Un roman qui se tait

Dans Les Petites Musiques, Roland Buti compose un récit où l’intime se mêle à l’histoire romande de la seconde moitié du XXe siècle, où les tensions familiales résonnent avec celles d’un village du Jura vaudois marqué par les mutations industrielles. On découvre le quotidien d’une famille recomposée et multiculturelle, en lutte contre ses propres fractures autant que contre celles de la société qui l’entoure. La description du monde industriel vaudois vaut le détour : l’auteur y excelle.

Quant au roman en lui-même, il s’agit d’une histoire peu romanesque, sans dénouement, dont le récit parvient à restituer la relative fadeur et l’impression d’inabouti. Ce parti-pris pourrait conduire à sous-estimer la profondeur du personnage central, Jana, qui est présentée comme une figure insaisissable et silencieuse. La jeune fille aligne en effet des phrases insignifiantes. « Il n’y a rien à dire » : ce constat, si souvent répété, donnerait presque le ton du roman lui-même. Le récit refuse d’expliquer en détail le caractère de Jana, ses désirs ou son besoin irrépressible d’aller toujours vers la nature. Il préfère la voie de l’effleurement, en orientant chaque ouverture vers une manière d’aporie :

— Qu’est-ce qu’il y a ? lui a-t-il glissé dans le creux de l’oreille. — Il y a trop de trop. — Qu’est-ce que tu dis ? — Il y a toujours plus qu’il n’en faut. — De quoi ? — De tout. (p. 80)

Le mystère organisé par le roman autour de son héroïne suscite un profond sentiment de liberté : faut-il tout expliquer ? le peut-on ?
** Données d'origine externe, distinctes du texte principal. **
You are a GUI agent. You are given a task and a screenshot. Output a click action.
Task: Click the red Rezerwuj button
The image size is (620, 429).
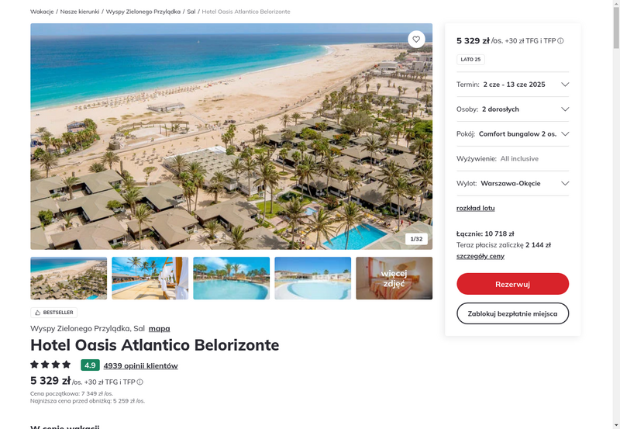tap(512, 284)
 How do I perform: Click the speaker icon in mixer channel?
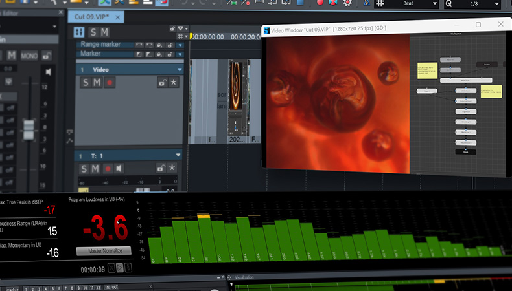click(x=48, y=70)
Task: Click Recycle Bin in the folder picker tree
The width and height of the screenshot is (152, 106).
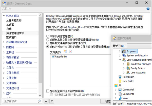Action: (128, 77)
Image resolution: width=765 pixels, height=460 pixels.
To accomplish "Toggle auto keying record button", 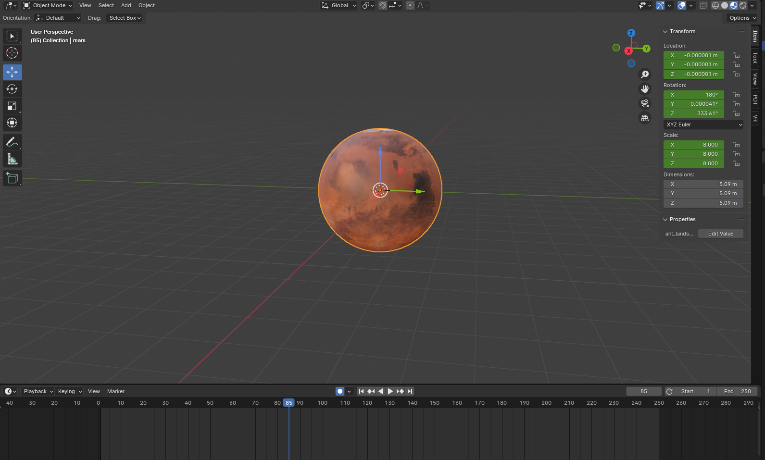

Parfois, cette envie provoque aussi de la lassitude : et si l’on partait soi-même en balade ? Heureusement, le roman nous récupère à plusieurs moments bien choisis : le texte fait état d’une grande maîtrise narrative. On en trouve l’une des clés dans l’épisode où Jana et Ivo jouent avec les boîtes à musique, qu’ils manipulent de façon à retarder leur déclenchement. Les boîtes fonctionnent à la façon d’une métaphore de la mécanique du récit en lui-même, qui se retient jusqu’au bout.